WHAT THE EXERCISE ASKS: Below are records with pictures in them. Output exactly the lines from the one with "Expand the 基本ホロスコープ dropdown" through the one with "the Run file", both included, and leave every picture out; give only those lines.

DATA UNDER STUDY:
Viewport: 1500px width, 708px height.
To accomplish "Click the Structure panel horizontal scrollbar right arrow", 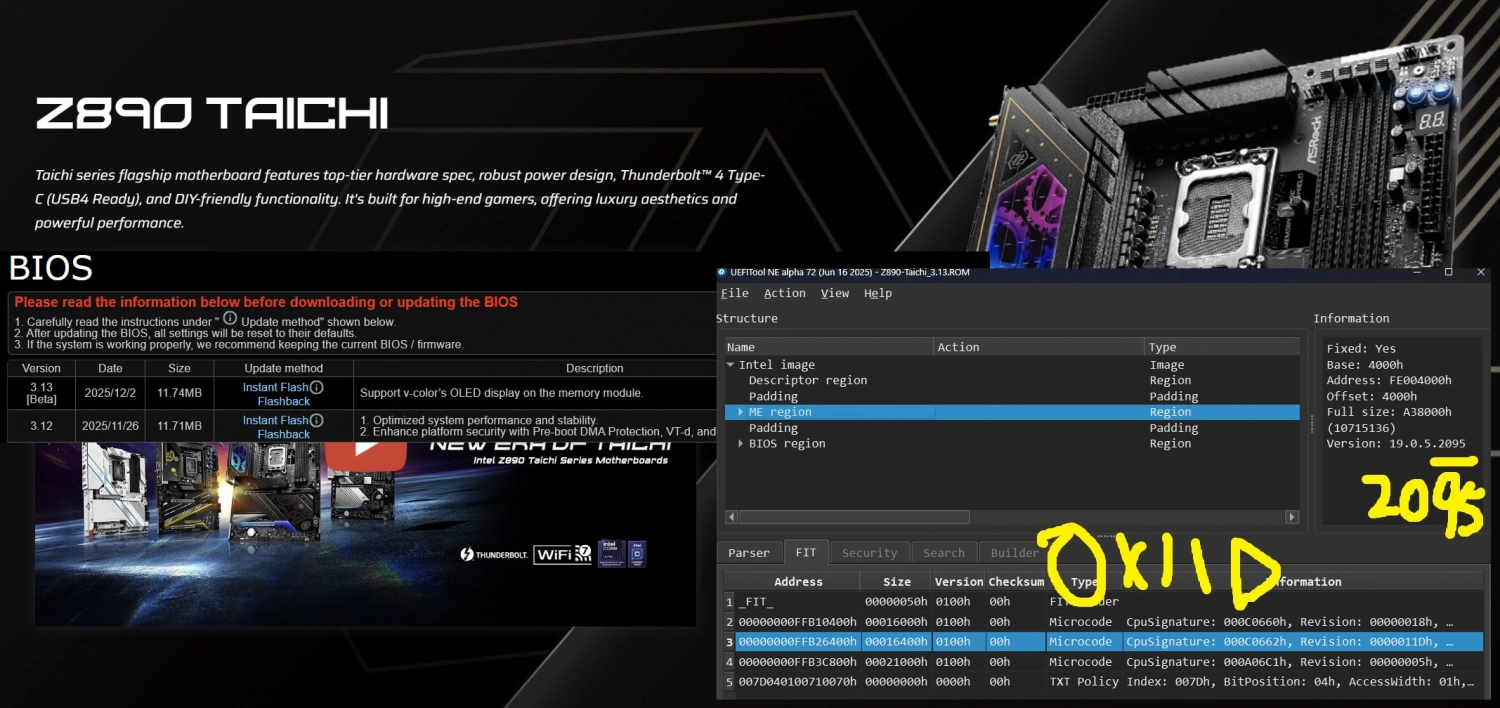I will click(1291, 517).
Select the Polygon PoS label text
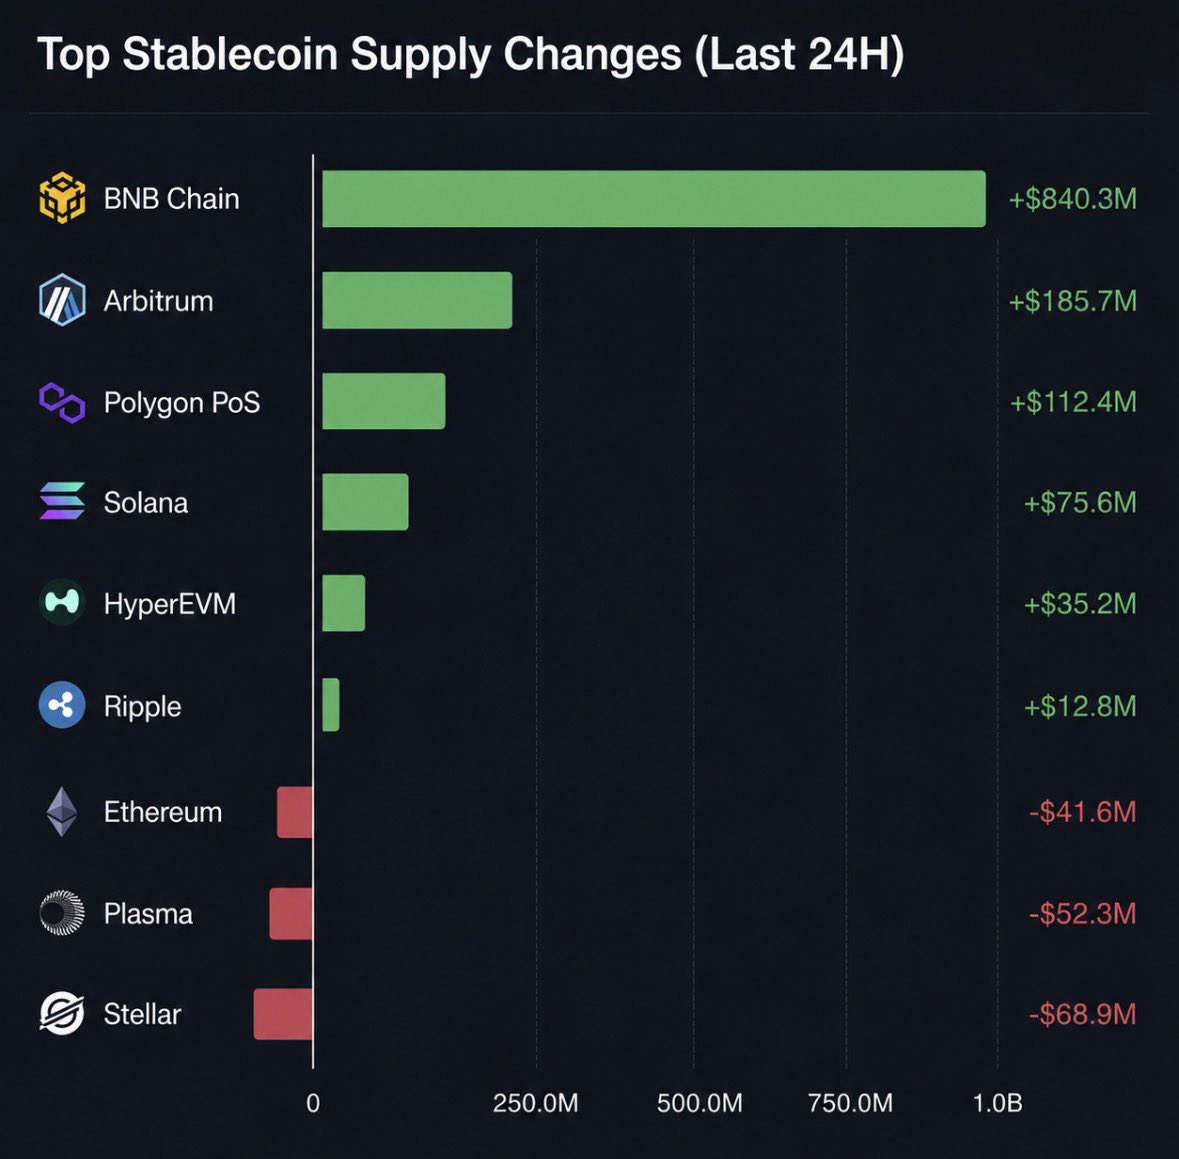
==
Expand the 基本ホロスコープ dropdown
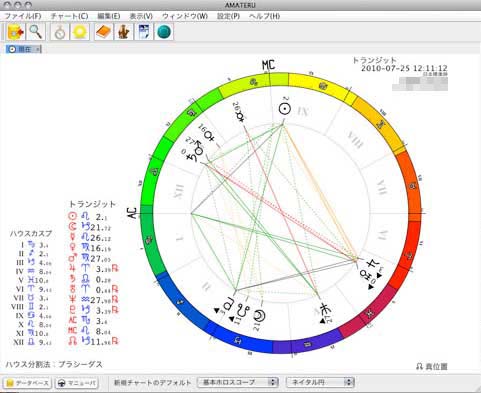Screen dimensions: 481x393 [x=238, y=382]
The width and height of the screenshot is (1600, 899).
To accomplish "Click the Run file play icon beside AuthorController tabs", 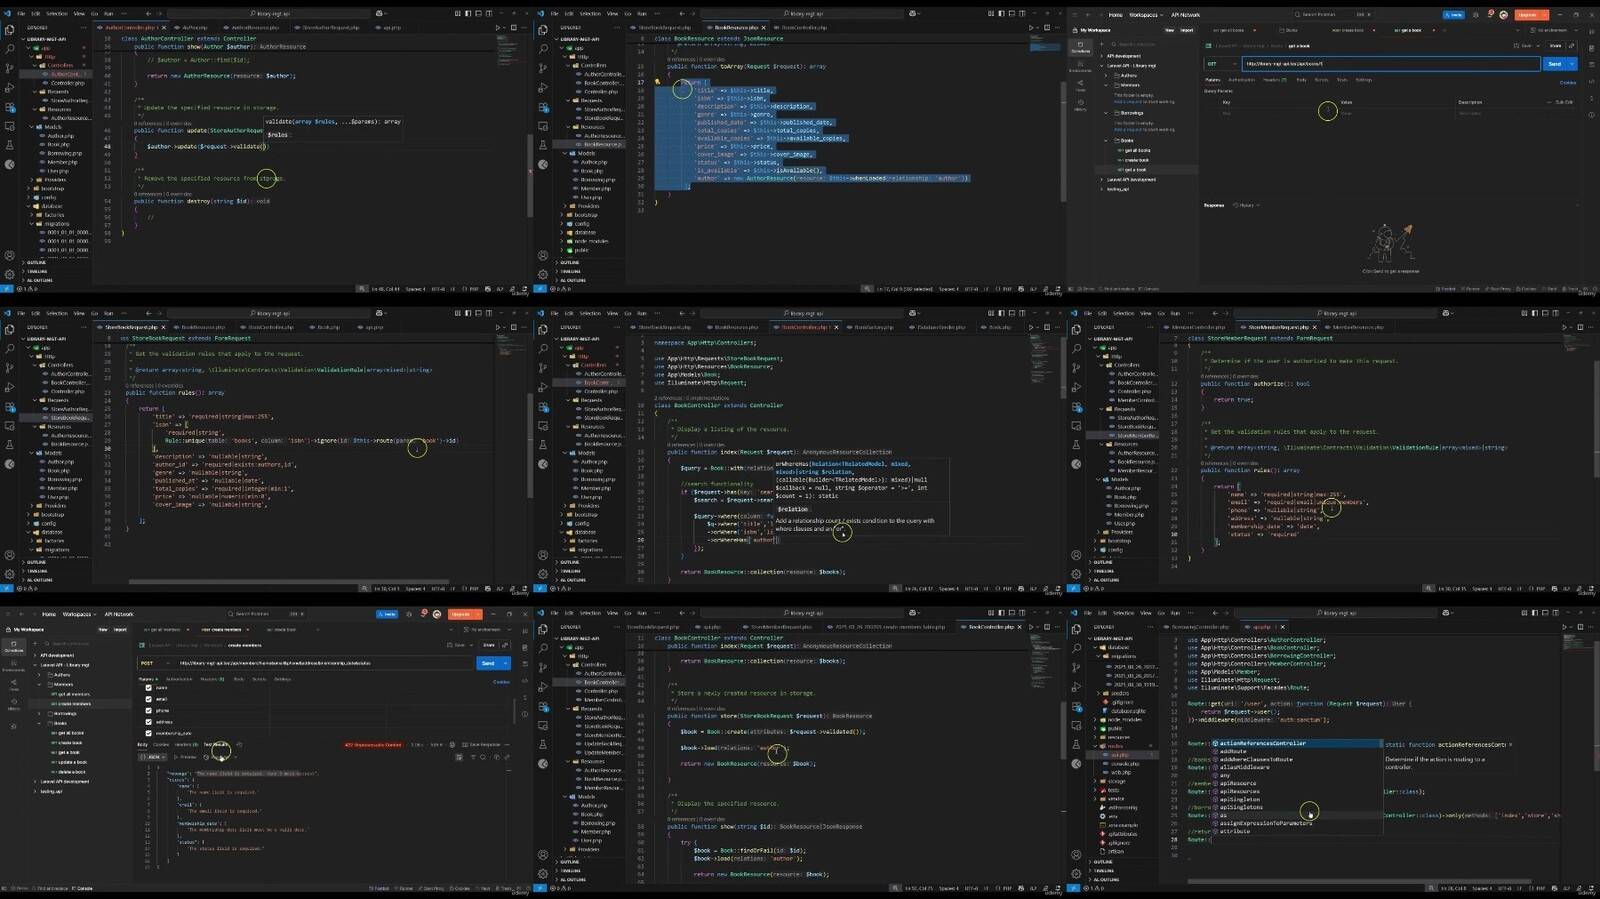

WRITTEN RESPONSE:
Expand the 基本ホロスコープ dropdown
Screen dimensions: 481x393 [x=238, y=382]
The width and height of the screenshot is (1600, 899).
To accomplish "Click the Run file play icon beside AuthorController tabs", 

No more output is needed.